The request
Copy every line of the data below character for character, keeping the original order and spelling.

Task material

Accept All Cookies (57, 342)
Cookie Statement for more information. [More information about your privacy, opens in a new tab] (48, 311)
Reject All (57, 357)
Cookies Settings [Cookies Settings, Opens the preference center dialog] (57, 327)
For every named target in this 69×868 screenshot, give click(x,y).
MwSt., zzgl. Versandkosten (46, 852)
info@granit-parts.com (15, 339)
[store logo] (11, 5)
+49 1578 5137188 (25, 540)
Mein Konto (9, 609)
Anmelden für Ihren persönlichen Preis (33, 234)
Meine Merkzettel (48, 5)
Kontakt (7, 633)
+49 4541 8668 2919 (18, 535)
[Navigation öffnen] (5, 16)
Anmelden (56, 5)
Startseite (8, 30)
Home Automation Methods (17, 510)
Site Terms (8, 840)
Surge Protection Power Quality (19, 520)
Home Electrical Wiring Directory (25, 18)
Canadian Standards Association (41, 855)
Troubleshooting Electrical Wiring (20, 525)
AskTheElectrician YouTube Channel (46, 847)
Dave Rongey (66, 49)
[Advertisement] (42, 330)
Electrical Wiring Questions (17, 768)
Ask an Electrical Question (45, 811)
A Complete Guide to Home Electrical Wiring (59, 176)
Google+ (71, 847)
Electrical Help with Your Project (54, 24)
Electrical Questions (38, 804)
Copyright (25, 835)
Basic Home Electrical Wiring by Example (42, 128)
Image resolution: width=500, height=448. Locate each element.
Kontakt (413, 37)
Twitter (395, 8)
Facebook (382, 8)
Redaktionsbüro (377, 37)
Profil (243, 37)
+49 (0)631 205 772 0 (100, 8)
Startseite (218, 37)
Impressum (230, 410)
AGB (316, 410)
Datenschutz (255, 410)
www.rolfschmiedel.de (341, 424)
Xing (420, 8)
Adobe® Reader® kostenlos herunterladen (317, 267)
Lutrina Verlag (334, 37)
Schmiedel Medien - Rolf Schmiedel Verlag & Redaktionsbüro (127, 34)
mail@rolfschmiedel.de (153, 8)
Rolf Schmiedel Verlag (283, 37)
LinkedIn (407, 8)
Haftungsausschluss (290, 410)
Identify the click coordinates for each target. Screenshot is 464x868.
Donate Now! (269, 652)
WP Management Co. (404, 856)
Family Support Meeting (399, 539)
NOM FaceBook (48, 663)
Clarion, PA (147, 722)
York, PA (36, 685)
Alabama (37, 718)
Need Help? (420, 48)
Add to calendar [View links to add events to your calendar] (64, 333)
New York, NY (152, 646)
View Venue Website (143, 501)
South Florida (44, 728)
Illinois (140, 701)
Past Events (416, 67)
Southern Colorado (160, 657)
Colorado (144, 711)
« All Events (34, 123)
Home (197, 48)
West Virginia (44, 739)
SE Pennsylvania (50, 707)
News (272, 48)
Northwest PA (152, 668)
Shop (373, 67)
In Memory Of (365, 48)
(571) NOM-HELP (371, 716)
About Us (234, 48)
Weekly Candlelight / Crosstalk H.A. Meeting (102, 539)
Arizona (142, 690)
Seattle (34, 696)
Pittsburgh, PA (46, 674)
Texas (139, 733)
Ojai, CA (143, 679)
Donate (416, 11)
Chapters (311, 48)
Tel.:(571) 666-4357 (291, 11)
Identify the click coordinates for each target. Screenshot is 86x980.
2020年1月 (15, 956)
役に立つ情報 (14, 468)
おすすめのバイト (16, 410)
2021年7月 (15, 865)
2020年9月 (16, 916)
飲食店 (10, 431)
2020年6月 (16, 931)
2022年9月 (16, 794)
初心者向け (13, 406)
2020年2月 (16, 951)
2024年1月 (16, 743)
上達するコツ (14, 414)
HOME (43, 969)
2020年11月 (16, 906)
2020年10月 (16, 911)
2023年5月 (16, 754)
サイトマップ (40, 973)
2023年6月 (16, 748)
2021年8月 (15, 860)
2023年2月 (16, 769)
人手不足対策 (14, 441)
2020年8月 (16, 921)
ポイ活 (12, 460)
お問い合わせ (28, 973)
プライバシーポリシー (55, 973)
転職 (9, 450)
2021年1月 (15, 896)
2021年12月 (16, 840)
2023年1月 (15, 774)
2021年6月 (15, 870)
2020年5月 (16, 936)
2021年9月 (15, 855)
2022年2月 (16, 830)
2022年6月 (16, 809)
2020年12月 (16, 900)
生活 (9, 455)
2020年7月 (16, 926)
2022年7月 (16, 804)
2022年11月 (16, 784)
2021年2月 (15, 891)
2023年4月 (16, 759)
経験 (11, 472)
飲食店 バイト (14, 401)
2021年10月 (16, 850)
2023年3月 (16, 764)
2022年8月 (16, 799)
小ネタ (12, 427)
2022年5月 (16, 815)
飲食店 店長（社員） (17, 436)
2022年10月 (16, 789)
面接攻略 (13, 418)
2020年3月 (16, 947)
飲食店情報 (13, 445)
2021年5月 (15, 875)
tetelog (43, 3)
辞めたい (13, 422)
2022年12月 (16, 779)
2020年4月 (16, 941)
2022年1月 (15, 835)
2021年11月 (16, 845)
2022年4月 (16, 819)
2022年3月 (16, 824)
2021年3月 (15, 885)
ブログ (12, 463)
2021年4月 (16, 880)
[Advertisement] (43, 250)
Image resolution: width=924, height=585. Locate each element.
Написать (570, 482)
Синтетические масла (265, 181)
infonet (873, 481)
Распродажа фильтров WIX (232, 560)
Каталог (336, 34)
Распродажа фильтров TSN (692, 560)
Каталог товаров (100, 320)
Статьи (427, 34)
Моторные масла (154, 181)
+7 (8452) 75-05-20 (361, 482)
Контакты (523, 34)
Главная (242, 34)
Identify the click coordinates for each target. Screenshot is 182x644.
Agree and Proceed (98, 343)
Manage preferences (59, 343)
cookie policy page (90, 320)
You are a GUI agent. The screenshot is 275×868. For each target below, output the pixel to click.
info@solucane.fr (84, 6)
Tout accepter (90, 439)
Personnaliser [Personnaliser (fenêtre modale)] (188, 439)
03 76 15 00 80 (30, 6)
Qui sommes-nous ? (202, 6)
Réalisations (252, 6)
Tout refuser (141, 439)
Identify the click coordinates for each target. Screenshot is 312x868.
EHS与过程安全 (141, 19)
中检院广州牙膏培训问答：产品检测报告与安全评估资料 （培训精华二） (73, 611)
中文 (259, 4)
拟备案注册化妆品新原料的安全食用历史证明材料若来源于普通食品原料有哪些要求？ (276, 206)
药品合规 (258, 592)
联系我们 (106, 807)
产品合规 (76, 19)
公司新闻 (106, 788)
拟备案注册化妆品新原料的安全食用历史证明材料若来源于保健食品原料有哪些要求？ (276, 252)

Solved problem
Accept All Cookies (57, 342)
Cookie Statement for more information. [More information about your privacy, opens in a new tab] (48, 311)
Reject All (57, 357)
Cookies Settings [Cookies Settings, Opens the preference center dialog] (57, 327)
For every named target in this 69×868 screenshot, give click(x,y).
MwSt., zzgl. Versandkosten (46, 852)
info@granit-parts.com (15, 339)
[store logo] (11, 5)
+49 1578 5137188 (25, 540)
Mein Konto (9, 609)
Anmelden für Ihren persönlichen Preis (33, 234)
Meine Merkzettel (48, 5)
Kontakt (7, 633)
+49 4541 8668 2919 (18, 535)
[Navigation öffnen] (5, 16)
Anmelden (56, 5)
Startseite (8, 30)
Home Automation Methods (17, 510)
Site Terms (8, 840)
Surge Protection Power Quality (19, 520)
Home Electrical Wiring Directory (25, 18)
Canadian Standards Association (41, 855)
Troubleshooting Electrical Wiring (20, 525)
AskTheElectrician YouTube Channel (46, 847)
Dave Rongey (66, 49)
[Advertisement] (42, 330)
Electrical Wiring Questions (17, 768)
Ask an Electrical Question (45, 811)
A Complete Guide to Home Electrical Wiring (59, 176)
Google+ (71, 847)
Electrical Help with Your Project (54, 24)
Electrical Questions (38, 804)
Copyright (25, 835)
Basic Home Electrical Wiring by Example (42, 128)
Image resolution: width=500, height=448. Locate each element.
Kontakt (413, 37)
Twitter (395, 8)
Facebook (382, 8)
Redaktionsbüro (377, 37)
Profil (243, 37)
+49 (0)631 205 772 0 (100, 8)
Startseite (218, 37)
Impressum (230, 410)
AGB (316, 410)
Datenschutz (255, 410)
www.rolfschmiedel.de (341, 424)
Xing (420, 8)
Adobe® Reader® kostenlos herunterladen (317, 267)
Lutrina Verlag (334, 37)
Schmiedel Medien - Rolf Schmiedel Verlag & Redaktionsbüro (127, 34)
mail@rolfschmiedel.de (153, 8)
Rolf Schmiedel Verlag (283, 37)
LinkedIn (407, 8)
Haftungsausschluss (290, 410)
Identify the click coordinates for each target. Screenshot is 464x868.
Donate Now! (269, 652)
WP Management Co. (404, 856)
Family Support Meeting (399, 539)
NOM FaceBook (48, 663)
Clarion, PA (147, 722)
York, PA (36, 685)
Alabama (37, 718)
Need Help? (420, 48)
Add to calendar [View links to add events to your calendar] (64, 333)
New York, NY (152, 646)
View Venue Website (143, 501)
South Florida (44, 728)
Illinois (140, 701)
Past Events (416, 67)
Southern Colorado (160, 657)
Colorado (144, 711)
« All Events (34, 123)
Home (197, 48)
West Virginia (44, 739)
SE Pennsylvania (50, 707)
News (272, 48)
Northwest PA (152, 668)
Shop (373, 67)
In Memory Of (365, 48)
(571) NOM-HELP (371, 716)
About Us (234, 48)
Weekly Candlelight / Crosstalk H.A. Meeting (102, 539)
Arizona (142, 690)
Seattle (34, 696)
Pittsburgh, PA (46, 674)
Texas (139, 733)
Ojai, CA (143, 679)
Donate (416, 11)
Chapters (311, 48)
Tel.:(571) 666-4357 (291, 11)
Identify the click coordinates for each target. Screenshot is 86x980.
2020年1月 (15, 956)
役に立つ情報 (14, 468)
おすすめのバイト (16, 410)
2021年7月 (15, 865)
2020年9月 (16, 916)
飲食店 (10, 431)
2020年6月 (16, 931)
2022年9月 (16, 794)
初心者向け (13, 406)
2020年2月 (16, 951)
2024年1月 (16, 743)
上達するコツ (14, 414)
HOME (43, 969)
2020年11月 (16, 906)
2020年10月 (16, 911)
2023年5月 (16, 754)
サイトマップ (40, 973)
2023年6月 (16, 748)
2021年8月 (15, 860)
2023年2月 (16, 769)
人手不足対策 (14, 441)
2020年8月 (16, 921)
ポイ活 (12, 460)
お問い合わせ (28, 973)
プライバシーポリシー (55, 973)
転職 (9, 450)
2021年1月 (15, 896)
2021年12月 (16, 840)
2023年1月 (15, 774)
2021年6月 (15, 870)
2020年5月 (16, 936)
2021年9月 (15, 855)
2022年2月 (16, 830)
2022年6月 (16, 809)
2020年12月 (16, 900)
生活 (9, 455)
2020年7月 (16, 926)
2022年7月 (16, 804)
2022年11月 (16, 784)
2021年2月 (15, 891)
2023年4月 (16, 759)
経験 (11, 472)
飲食店 バイト (14, 401)
2021年10月 (16, 850)
2023年3月 (16, 764)
2022年8月 (16, 799)
小ネタ (12, 427)
2022年5月 (16, 815)
飲食店 店長（社員） (17, 436)
2022年10月 (16, 789)
面接攻略 (13, 418)
2020年3月 (16, 947)
飲食店情報 (13, 445)
2021年5月 (15, 875)
tetelog (43, 3)
辞めたい (13, 422)
2022年12月 (16, 779)
2020年4月 (16, 941)
2022年1月 (15, 835)
2021年11月 (16, 845)
2022年4月 (16, 819)
2022年3月 (16, 824)
2021年3月 (15, 885)
ブログ (12, 463)
2021年4月 (16, 880)
[Advertisement] (43, 250)
Image resolution: width=924, height=585. Locate each element.
Написать (570, 482)
Синтетические масла (265, 181)
infonet (873, 481)
Распродажа фильтров WIX (232, 560)
Каталог (336, 34)
Распродажа фильтров TSN (692, 560)
Каталог товаров (100, 320)
Статьи (427, 34)
Моторные масла (154, 181)
+7 (8452) 75-05-20 (361, 482)
Контакты (523, 34)
Главная (242, 34)
Identify the click coordinates for each target. Screenshot is 182x644.
Agree and Proceed (98, 343)
Manage preferences (59, 343)
cookie policy page (90, 320)
You are a GUI agent. The screenshot is 275×868. For each target below, output the pixel to click.
info@solucane.fr (84, 6)
Tout accepter (90, 439)
Personnaliser [Personnaliser (fenêtre modale)] (188, 439)
03 76 15 00 80 (30, 6)
Qui sommes-nous ? (202, 6)
Réalisations (252, 6)
Tout refuser (141, 439)
Identify the click coordinates for each target. Screenshot is 312x868.
EHS与过程安全 (141, 19)
中检院广州牙膏培训问答：产品检测报告与安全评估资料 （培训精华二） (73, 611)
中文 (259, 4)
拟备案注册化妆品新原料的安全食用历史证明材料若来源于普通食品原料有哪些要求？ (276, 206)
药品合规 (258, 592)
联系我们 (106, 807)
产品合规 (76, 19)
公司新闻 (106, 788)
拟备案注册化妆品新原料的安全食用历史证明材料若来源于保健食品原料有哪些要求？ (276, 252)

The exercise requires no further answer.